Among the entries below, find the lines that contain the string "computer". State only how many there are.

● **Material supplied**
========================

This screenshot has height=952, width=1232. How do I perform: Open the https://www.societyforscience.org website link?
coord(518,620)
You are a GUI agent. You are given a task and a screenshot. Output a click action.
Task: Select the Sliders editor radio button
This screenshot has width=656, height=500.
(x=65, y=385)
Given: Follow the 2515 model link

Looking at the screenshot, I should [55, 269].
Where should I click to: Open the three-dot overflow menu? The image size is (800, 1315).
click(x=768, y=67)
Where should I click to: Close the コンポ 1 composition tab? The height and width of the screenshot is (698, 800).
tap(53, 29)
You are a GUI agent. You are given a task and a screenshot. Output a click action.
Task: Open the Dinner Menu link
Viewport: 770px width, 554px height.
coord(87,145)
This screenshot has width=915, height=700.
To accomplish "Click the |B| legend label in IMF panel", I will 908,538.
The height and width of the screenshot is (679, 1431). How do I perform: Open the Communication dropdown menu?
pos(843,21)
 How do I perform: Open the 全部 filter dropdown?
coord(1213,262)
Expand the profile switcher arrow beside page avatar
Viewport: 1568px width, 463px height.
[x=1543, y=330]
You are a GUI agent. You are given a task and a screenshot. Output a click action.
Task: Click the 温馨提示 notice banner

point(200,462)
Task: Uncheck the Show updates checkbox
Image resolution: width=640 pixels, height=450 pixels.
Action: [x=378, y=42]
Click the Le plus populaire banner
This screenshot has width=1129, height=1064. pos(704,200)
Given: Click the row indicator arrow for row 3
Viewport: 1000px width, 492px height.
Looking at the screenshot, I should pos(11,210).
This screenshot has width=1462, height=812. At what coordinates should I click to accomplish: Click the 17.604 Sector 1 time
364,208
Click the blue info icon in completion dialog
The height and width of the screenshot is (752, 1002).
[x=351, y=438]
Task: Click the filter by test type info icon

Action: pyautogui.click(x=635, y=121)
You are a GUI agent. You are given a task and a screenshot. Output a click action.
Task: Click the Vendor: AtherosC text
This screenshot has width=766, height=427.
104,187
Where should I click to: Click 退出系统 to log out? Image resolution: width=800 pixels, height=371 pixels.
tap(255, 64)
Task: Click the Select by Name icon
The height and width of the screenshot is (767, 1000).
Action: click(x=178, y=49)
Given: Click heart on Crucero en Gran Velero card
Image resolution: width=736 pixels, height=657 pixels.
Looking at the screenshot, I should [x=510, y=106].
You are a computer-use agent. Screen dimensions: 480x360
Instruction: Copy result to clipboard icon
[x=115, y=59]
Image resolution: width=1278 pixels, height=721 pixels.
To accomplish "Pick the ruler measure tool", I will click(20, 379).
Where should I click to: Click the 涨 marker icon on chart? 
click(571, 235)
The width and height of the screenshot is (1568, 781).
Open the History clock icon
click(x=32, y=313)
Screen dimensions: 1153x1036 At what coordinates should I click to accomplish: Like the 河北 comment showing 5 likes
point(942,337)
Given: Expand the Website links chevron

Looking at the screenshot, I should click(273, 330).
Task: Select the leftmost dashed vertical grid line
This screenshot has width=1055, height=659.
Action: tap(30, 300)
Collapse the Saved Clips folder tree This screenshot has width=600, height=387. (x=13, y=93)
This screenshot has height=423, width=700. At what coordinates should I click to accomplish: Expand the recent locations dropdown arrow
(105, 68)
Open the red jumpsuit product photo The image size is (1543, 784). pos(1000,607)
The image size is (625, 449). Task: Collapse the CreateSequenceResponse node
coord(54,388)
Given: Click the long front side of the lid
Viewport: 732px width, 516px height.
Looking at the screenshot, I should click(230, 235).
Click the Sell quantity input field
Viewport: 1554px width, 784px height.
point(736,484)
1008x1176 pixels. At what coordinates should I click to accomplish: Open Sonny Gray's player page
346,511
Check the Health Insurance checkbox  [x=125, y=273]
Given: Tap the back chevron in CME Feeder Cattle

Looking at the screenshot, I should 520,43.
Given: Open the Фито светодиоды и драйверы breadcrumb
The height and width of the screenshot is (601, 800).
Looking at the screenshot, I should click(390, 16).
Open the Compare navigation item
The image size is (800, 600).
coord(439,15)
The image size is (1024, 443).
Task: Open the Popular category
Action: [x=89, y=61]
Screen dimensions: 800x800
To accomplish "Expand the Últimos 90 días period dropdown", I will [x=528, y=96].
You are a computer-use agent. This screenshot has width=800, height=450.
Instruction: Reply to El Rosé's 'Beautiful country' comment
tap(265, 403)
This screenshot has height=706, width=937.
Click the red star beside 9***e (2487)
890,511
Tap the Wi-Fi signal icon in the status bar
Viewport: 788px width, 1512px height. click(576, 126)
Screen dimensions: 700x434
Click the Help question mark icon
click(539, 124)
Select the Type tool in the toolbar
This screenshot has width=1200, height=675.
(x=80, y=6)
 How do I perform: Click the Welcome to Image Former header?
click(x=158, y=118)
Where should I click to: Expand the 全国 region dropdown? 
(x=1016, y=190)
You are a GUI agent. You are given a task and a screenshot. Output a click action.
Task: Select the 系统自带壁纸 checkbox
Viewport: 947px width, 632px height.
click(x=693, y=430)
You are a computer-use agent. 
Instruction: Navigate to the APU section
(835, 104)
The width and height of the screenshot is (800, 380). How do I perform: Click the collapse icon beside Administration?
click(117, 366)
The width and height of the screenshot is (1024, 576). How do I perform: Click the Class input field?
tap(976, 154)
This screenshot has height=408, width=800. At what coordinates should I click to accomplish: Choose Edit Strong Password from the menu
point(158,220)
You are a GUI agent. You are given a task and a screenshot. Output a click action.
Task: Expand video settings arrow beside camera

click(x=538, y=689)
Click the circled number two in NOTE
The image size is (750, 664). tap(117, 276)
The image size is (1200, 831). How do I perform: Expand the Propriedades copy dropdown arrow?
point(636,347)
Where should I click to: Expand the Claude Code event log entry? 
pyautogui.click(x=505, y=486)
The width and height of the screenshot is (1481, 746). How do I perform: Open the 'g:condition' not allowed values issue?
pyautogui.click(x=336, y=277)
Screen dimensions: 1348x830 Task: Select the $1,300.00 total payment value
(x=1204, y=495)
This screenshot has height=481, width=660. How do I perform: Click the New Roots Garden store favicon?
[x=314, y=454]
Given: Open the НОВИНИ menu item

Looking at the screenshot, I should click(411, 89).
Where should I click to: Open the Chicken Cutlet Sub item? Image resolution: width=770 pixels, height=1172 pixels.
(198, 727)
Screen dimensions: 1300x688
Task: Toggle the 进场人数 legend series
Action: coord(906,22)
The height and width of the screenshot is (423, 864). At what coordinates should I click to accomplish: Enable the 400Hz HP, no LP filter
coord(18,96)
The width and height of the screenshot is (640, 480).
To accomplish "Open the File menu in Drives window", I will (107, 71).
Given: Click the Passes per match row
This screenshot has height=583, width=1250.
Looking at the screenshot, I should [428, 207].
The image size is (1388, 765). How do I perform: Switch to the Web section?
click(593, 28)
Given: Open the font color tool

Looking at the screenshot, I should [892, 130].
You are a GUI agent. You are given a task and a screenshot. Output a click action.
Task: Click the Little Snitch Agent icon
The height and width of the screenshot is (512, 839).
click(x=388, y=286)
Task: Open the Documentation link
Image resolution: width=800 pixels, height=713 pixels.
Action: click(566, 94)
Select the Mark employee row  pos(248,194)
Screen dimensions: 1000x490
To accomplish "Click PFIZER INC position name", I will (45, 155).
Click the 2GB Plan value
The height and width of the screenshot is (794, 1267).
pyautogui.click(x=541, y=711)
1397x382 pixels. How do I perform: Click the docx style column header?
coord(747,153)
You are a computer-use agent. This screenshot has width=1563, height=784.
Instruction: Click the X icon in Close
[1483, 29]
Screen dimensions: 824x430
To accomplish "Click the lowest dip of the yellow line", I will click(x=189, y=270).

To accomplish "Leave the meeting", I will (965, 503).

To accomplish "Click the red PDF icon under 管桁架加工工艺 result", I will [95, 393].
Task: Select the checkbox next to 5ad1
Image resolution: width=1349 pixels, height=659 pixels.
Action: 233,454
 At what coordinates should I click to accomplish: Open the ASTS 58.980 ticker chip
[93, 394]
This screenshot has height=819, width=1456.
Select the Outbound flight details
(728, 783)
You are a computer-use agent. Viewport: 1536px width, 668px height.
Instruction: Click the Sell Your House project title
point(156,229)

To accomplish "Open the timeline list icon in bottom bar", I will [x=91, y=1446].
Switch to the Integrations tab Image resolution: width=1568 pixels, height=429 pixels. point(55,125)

========================

● **Solution to this exercise**
5